Saber manejar la curva de frustración en el diseño de videojuegos es esencial, pero lo mismo puede frustrar un caso como el del remake de Dead Space que como el de I like Walking very much. Dependerá de quien juegue, de sus motivaciones, de su situación personal, de su estado de ánimo, de su ideología (más en sentido de superestructura que político-parlamentario). Hay una parte objetiva, pero hay otra parte incontrolable, caótica, imprevisible. Y ambas, esta vez sí, son puramente culturales.Un caso opuesto en resultado al que me provocó lo de Dead Space Remake ha sido Power Wash Simulator, de Futurlab. Somos un limpiador con pistola de agua a presión. Y en eso consiste el juego: en limpiar. Los clientes nos irán llamando y tendremos que acudir y limpiar, con unos modos de FPS pero enfrentando nuestra pistola de agua a presión a la suciedad. Jugando con la presión del chorro, con los distintos disparos de agua, utilizando productos químicos si es necesario, debemos dejar como los chorros del oro un parque infantil, un tiovivo, una tuneladora, una casa del árbol, un templo religioso en medio del bosque o la casa del alcalde, que unos chiquillos han bombardeado con huevos. El manejo de la recompensa en Power Wash Simulator es para quitarse el sombrero porque es instantánea: tan simple como que al disparar contra la suciedad esta desaparece. Se llega a complicar, y deberemos elegir un chorro más fuerte para expulsar la suciedad que se resiste en aquella esquina o en esta, pero la sensación de plenitud, de satisfacción, al ver que las manchas desaparecen automáticamente al disparar sobre ellas pocas veces la he sentido en un videojuego. Y a todo ello se le suma la tranquilidad de los escenarios, la ausencia de una coacción en forma de tiempo, lo que redunda en una experiencia antiestrés con fabulosas propiedades ansiolíticas. Power Wash Simulator tiene mucho en común con un juego con el que en principio no parece tener nada en común: Donut County. Los títulos de Futurlab y de Ben Esposito comparten un rasgo estructural de su diseño de juego: hacer desaparecer algo físicamente. En Power Wash Simulator son las manchas, en Donut County cualquier cosa que nos podamos tragar con los agujeros en el suelo. Y aunque los dos cuentan también con una historia, categórica en el caso de la obra de Esposito, es en ese aspecto de la evaporación de la fisicidad donde se sienten más iguales, más pensados para provocar calma y satisfacción, más ludopamínicos.

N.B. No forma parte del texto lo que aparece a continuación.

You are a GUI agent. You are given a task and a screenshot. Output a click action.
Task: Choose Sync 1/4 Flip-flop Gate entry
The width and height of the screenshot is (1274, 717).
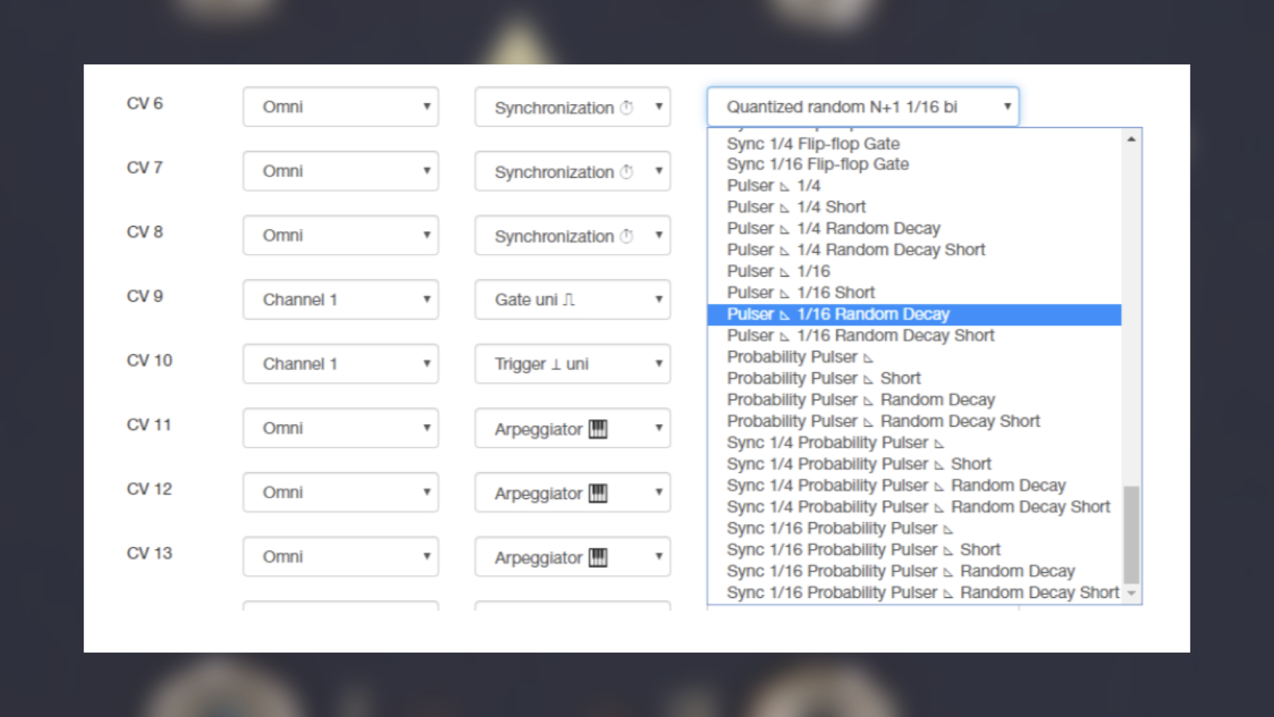click(914, 143)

Parafraseando el cliché teológico, quedaría decir que los caminos de la ludopamina son inescrutables, que no son predecibles salvo que uno se escude en su dogmatismo lúdico particular, del que no nos libramos ninguno. Sin embargo, sí hay algo que no se debe olvidar: los videojuegos son la unión de biología y cultura. Y es esa interacción entre naturaleza (nuestro sistema de recompensa) y crianza (nuestros estados de ánimo, nuestras ideas, nuestras preferencias), es esa conjunción (y no disyunción) entre nature y nurture, la que nos produce verdaderas satisfacciones. Y también la que funciona constantemente en nuestra vida diaria, en nuestra sociedad, que debería poner todos sus esfuerzos en rechazar de forma racional que todo sea biología o todo sea cultura. Y si no lo hace, hagamos que lo haga, con la compañía del juego, porque, aunque a veces no lo parezca, como dice Robert Sapolsky, «por encima de todo, el juego es intrínsecamente placentero».